Ports and connections
Section titled “Ports and connections”Elements communicate through ports. Most elements expose a default output port, and many expose additional ports such as else, empty, error, confirm, or event.
Connections live in the to property:
{ "name": "hasProject", "type": "flow/if", "options": { "condition": "$project != null" }, "to": { "default": { "createTask": ["default"] }, "else": { "notifyMissingProject": ["default"] } }}The first key under to is the output port of the current element. The nested object maps target element names to their input ports.
Data bindings
Section titled “Data bindings”Use set to store element output in the workflow context.
{ "name": "openTaskModal", "type": "action/modal", "options": { "type": "confirm", "layout": "tasks.modal", "checkpoint": true }, "set": { "taskData": "confirm:" }}The binding "taskData": "confirm:" stores the data emitted from the confirm port in $taskData.
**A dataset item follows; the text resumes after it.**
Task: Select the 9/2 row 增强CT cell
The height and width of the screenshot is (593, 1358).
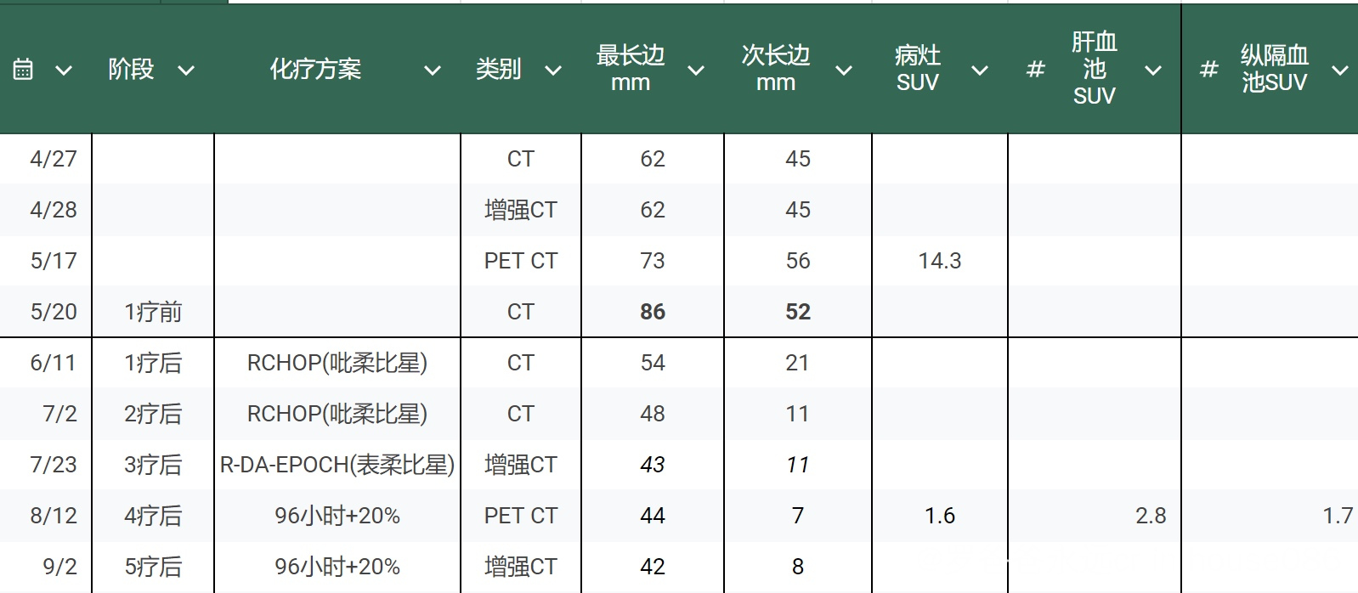Action: pyautogui.click(x=520, y=567)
Use in to pass a specific context value into an element input:
{ "name": "saveTask", "type": "action/save", "in": { "default": "$task" }}See Data Flow for more detail on context values, selectors, and recipes.
Events
Section titled “Events”Events make a workflow callable by the UI, module lifecycle, cron scheduler, or policy system.
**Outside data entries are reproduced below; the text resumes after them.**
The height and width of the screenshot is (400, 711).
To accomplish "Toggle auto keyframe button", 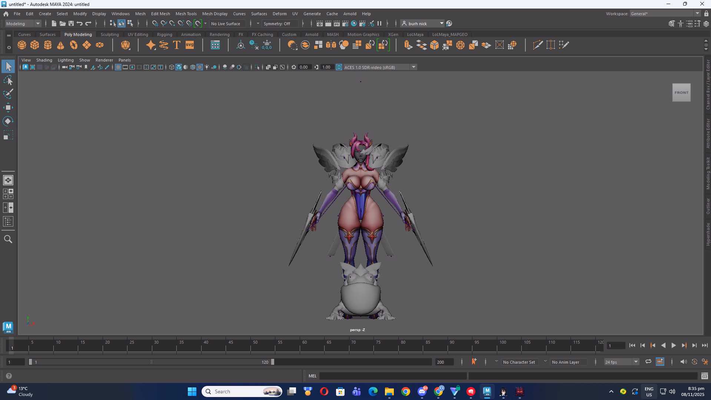I will [x=694, y=362].
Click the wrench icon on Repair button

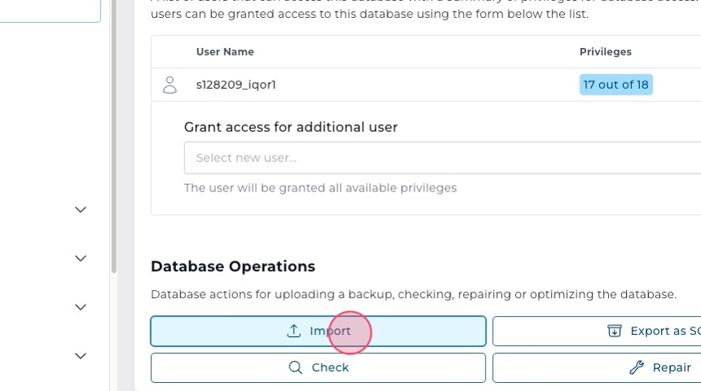[x=637, y=367]
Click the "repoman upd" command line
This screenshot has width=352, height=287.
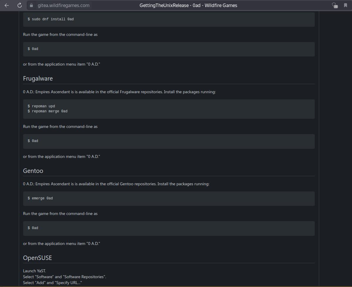pyautogui.click(x=41, y=106)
{ "entry": "createProjectTask", "events": [ { "identifier": "createProjectTask", "type": "webhook", "module": "projects" } ], "elements": [ { "name": "createProjectTask", "type": "event/webhook", "options": { "module": "projects", "refresh_prototype": true }, "set": { "project": "default:", "data": "input:" } } ]}The event registration and entry element usually share the same identifier. See Events and Triggers for common event types.
Sync and async
Section titled “Sync and async”Synchronous workflows run in the current request. Use async: false when the workflow must return a response to the browser, open a modal, set client fields, redirect, or block a save operation.
Asynchronous workflows are queued and handled in the background. Use async: true for long-running work, exports, mail batches, imports, API polling, build jobs, and other tasks that should not keep the request open.
Good defaults:
- Use sync for UI interactions and immediate validation.
- Use async for work that may take more than a few seconds.
- Use
cast/progressfor background jobs that should stay visible to the user. - Use a small sync workflow to validate and enqueue a larger async workflow with
action/run.
Naming and formatting
Section titled “Naming and formatting”- Use
PascalCasefor workflow identifiers and file names, for exampleCreateProjectTask.workflow.json. - Use readable
camelCaseelement names such asloadProject,createTask, andsaveTask. - Prefer business names over generated names when editing a workflow manually.
- Keep JSON formatted with 4 spaces and no trailing commas.
- Keep each workflow focused on one business outcome.
- Give branches and variables neutral, explicit names:
$project,$taskData,$selectedCustomer.